We took up our quarters at an excellent hotel, where the coach
stopped, and the next day were fortunate enough to find
accommodation in the house of a lady, well known to many of my
European friends. With her and her amiable daughter, we spent a
fortnight very agreeably, and felt quite aware that if we had not
arrived in London or Paris, we had, at least, left far behind the
"half-horse, half-alligator" tribes of the West, as the
Kentuckians call themselves.
Baltimore is in many respects a beautiful city; it has several
handsome buildings, and even the private dwelling-houses have a
look of magnificence, from the abundance of white marble with
which many of them are adorned. The ample flights of steps, and
the lofty door frames, are in most of the best houses formed of
this beautiful material.
This has been called the city of monuments, from its having the
stately column erected to the memory of General Washington, and
which bears a colossal statue of him at the top; and another
pillar of less dimensions, recording some victory; I forget
which. Both these are of brilliant white marble. There are also
several pretty marble fountains in different parts of the city,
which greatly add to its beauty. These are not, it is true,
quite so splendid as that of the Innocents, or many others at
Paris, but they are fountains of clear water, and they are built
of white marble. There is one which is sheltered from the sun by
a roof supported by light columns; it looks like a temple
dedicated to the genius of the spring. The water flows into a
marble cistern, to which you descend by a flight of steps of
delicate whiteness, and return by another.
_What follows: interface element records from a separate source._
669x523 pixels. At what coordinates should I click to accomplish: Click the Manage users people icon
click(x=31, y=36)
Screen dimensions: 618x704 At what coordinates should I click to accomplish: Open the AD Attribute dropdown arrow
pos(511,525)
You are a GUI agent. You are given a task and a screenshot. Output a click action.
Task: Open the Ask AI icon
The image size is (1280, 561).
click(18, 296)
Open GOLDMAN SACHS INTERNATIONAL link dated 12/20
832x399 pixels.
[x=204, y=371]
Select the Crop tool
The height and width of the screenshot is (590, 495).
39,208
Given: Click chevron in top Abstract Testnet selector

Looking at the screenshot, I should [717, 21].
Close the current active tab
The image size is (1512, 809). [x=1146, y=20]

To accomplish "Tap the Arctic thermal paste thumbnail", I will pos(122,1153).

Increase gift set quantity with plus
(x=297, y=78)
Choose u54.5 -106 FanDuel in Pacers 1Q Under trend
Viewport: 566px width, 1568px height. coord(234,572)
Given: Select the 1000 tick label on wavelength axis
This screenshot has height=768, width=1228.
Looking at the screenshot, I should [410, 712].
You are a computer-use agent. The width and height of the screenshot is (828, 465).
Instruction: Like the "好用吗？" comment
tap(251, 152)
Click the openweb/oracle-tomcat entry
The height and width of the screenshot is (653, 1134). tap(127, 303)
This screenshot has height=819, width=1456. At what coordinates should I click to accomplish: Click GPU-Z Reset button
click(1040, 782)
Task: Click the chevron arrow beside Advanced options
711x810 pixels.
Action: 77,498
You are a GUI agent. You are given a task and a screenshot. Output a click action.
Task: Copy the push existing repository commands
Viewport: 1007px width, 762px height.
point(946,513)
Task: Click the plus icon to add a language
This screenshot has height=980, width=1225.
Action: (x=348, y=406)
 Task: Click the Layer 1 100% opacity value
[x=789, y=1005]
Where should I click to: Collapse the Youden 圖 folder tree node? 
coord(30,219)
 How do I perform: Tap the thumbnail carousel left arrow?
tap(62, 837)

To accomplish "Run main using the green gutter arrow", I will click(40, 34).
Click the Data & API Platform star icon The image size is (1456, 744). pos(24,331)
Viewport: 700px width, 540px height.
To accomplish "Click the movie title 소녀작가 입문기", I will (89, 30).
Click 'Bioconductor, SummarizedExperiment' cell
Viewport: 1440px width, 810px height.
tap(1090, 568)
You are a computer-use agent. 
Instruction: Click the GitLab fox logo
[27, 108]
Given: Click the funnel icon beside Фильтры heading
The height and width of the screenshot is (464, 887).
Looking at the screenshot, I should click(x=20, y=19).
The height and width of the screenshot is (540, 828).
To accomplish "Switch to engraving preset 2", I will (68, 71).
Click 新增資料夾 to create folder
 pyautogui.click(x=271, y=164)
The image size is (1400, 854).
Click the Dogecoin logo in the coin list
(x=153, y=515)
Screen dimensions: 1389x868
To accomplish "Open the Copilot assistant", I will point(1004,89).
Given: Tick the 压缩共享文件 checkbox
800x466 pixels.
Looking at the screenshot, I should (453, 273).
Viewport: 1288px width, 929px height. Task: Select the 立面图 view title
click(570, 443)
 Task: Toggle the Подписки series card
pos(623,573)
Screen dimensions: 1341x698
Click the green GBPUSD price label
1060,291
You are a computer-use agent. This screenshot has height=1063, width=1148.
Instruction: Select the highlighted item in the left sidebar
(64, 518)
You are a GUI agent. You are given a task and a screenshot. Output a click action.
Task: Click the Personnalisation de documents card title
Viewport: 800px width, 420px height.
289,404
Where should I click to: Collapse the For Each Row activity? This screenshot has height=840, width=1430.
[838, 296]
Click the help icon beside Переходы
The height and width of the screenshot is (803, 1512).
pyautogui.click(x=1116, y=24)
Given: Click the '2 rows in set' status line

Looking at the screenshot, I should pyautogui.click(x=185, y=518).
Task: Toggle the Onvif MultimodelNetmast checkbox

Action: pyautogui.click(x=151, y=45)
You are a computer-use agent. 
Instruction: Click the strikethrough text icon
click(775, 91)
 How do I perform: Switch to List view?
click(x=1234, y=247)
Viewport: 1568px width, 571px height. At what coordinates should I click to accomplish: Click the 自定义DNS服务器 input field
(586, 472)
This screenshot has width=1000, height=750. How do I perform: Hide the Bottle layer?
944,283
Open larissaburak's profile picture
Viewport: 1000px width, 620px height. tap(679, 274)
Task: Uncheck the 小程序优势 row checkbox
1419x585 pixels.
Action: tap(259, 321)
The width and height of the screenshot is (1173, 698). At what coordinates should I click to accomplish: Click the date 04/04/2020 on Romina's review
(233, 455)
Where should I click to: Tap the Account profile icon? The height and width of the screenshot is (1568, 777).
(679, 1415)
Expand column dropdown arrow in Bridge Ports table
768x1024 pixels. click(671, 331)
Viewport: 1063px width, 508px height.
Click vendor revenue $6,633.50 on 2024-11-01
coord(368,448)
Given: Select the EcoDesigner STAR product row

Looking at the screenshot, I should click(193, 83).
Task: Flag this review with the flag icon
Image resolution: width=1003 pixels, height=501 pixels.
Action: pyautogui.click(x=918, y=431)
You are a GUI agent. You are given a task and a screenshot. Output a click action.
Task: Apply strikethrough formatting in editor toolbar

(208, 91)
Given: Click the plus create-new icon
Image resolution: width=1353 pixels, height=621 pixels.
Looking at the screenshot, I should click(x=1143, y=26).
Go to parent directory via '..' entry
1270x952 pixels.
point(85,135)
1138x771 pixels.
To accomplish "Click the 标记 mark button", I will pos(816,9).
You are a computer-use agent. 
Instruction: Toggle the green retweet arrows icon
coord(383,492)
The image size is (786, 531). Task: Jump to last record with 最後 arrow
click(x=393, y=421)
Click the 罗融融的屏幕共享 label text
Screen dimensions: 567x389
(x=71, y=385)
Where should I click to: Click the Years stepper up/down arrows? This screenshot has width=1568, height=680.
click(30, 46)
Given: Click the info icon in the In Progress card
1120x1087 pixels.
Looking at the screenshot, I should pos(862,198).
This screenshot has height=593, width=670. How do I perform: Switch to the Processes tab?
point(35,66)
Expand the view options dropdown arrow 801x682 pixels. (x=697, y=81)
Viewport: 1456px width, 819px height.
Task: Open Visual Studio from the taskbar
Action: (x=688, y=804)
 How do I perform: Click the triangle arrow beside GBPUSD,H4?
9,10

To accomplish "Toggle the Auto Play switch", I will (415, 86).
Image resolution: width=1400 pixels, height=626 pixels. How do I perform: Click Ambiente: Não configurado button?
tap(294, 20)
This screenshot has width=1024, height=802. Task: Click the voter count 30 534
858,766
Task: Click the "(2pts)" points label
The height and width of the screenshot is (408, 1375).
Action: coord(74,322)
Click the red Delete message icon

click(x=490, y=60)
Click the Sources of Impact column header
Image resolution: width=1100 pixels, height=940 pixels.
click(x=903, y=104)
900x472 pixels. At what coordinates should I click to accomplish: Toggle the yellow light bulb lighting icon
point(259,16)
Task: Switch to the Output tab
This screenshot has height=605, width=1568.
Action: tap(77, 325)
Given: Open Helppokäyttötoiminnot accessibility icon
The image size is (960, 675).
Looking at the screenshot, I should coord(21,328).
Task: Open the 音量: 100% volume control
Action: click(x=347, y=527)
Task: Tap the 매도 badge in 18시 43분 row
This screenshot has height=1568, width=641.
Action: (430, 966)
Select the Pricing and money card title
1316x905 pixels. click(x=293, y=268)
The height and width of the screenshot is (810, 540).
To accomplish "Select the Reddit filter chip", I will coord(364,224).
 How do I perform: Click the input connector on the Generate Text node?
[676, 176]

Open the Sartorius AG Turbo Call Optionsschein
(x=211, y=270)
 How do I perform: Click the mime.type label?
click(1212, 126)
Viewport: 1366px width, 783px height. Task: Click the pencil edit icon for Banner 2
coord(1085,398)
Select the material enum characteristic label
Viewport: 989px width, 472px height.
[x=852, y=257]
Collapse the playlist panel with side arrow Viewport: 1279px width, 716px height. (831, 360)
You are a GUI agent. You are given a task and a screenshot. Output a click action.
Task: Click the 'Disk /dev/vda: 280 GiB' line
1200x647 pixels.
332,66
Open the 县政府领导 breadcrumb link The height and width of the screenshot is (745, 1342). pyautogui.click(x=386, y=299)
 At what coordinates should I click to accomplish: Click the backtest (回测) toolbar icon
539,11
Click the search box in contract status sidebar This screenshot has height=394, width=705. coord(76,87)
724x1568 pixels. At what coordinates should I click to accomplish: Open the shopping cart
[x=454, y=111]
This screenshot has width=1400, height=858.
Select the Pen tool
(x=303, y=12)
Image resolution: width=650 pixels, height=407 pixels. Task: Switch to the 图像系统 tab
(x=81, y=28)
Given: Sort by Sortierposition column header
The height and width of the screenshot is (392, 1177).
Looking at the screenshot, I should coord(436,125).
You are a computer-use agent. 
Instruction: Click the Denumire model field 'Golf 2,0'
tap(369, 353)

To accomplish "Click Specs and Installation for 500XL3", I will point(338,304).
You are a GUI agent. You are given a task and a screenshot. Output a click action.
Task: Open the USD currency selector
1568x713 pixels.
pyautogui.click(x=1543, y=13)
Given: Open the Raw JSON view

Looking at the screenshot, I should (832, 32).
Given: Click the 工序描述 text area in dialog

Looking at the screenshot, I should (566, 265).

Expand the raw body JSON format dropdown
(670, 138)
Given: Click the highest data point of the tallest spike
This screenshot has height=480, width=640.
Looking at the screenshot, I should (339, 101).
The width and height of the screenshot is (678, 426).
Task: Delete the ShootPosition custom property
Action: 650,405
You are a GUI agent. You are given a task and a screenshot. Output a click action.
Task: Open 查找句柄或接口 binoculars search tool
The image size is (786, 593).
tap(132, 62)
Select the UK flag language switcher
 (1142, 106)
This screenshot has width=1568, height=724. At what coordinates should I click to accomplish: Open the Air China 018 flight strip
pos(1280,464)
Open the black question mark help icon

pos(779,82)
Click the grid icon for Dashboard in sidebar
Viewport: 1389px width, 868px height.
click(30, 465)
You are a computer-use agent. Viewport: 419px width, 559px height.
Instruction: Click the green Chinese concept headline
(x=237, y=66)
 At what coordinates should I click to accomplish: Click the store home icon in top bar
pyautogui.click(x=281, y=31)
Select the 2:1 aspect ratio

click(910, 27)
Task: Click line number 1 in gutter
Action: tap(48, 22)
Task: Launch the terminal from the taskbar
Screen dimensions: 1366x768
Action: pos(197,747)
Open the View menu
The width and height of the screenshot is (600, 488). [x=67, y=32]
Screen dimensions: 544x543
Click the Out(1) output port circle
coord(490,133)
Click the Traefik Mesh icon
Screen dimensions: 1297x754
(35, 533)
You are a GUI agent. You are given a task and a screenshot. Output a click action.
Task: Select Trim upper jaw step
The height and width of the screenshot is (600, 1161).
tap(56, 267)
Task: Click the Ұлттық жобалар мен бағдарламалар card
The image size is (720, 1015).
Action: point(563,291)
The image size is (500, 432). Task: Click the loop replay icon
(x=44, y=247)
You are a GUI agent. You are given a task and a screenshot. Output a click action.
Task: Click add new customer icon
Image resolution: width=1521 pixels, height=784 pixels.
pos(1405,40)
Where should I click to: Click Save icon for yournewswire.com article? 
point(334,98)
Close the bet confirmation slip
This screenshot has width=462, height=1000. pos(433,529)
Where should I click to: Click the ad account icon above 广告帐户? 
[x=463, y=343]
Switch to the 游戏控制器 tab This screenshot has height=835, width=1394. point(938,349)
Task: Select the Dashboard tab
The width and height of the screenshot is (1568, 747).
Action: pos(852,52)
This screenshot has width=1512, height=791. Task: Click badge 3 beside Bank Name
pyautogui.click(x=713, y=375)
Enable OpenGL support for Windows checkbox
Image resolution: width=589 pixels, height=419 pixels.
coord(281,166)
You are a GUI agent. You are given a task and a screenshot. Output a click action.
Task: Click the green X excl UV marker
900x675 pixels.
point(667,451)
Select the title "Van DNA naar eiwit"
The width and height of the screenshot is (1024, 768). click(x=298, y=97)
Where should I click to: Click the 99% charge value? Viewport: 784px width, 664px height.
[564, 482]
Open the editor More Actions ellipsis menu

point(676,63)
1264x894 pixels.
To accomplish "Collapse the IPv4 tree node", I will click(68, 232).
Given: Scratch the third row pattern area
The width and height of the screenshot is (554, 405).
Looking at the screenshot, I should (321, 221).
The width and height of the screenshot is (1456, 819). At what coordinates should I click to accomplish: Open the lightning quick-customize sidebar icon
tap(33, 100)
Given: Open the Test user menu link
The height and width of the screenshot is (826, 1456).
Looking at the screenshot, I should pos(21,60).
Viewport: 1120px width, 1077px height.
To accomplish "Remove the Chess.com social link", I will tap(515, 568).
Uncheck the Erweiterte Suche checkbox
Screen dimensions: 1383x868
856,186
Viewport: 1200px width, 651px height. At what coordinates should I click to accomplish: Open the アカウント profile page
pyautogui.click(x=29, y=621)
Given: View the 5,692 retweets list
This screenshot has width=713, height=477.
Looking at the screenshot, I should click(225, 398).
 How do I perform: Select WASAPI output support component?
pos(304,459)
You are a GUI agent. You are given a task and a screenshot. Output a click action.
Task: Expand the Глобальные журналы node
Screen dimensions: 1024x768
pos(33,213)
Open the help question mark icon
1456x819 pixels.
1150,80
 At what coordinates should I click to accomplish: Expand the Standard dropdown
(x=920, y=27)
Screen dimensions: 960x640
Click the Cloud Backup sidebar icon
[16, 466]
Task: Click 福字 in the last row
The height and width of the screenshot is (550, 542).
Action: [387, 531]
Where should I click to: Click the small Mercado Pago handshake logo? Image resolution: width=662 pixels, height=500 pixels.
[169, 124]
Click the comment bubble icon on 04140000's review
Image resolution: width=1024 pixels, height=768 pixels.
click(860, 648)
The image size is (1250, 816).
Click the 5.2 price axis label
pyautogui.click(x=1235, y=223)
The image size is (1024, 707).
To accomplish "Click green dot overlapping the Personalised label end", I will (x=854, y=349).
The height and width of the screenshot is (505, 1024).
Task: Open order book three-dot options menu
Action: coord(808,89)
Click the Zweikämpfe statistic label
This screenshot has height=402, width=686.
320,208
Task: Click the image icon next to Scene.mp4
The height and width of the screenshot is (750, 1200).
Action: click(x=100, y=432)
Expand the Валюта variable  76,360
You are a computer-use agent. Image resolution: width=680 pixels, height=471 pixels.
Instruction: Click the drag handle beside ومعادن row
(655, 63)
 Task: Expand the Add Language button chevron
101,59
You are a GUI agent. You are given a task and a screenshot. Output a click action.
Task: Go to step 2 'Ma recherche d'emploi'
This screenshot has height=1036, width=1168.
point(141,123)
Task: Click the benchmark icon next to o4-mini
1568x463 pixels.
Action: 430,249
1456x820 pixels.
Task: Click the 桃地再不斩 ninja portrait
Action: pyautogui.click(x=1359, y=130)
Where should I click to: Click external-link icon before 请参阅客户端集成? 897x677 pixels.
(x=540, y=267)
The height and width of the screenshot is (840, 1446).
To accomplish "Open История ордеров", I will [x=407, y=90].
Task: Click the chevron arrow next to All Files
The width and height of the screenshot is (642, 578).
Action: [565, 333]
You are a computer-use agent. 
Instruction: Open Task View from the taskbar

These steps are never
without groups of negro girls, some carrying the water on their
heads, with that graceful steadiness of step, which requires no
aid from the hand; some tripping gaily with their yet unfilled
pitchers; many of them singing in the soft rich voice, peculiar
to their race; and all dressed with that strict attention to
taste and smartness, which seems the distinguishing
characteristic of the Baltimore females of all ranks.
The Catholic Cathedral is considered by all Americans as a
magnificent church, but it can hardly be so classed by any one
who has seen the churches of Europe; its interior, however, has
an air of neatness that amounts to elegance.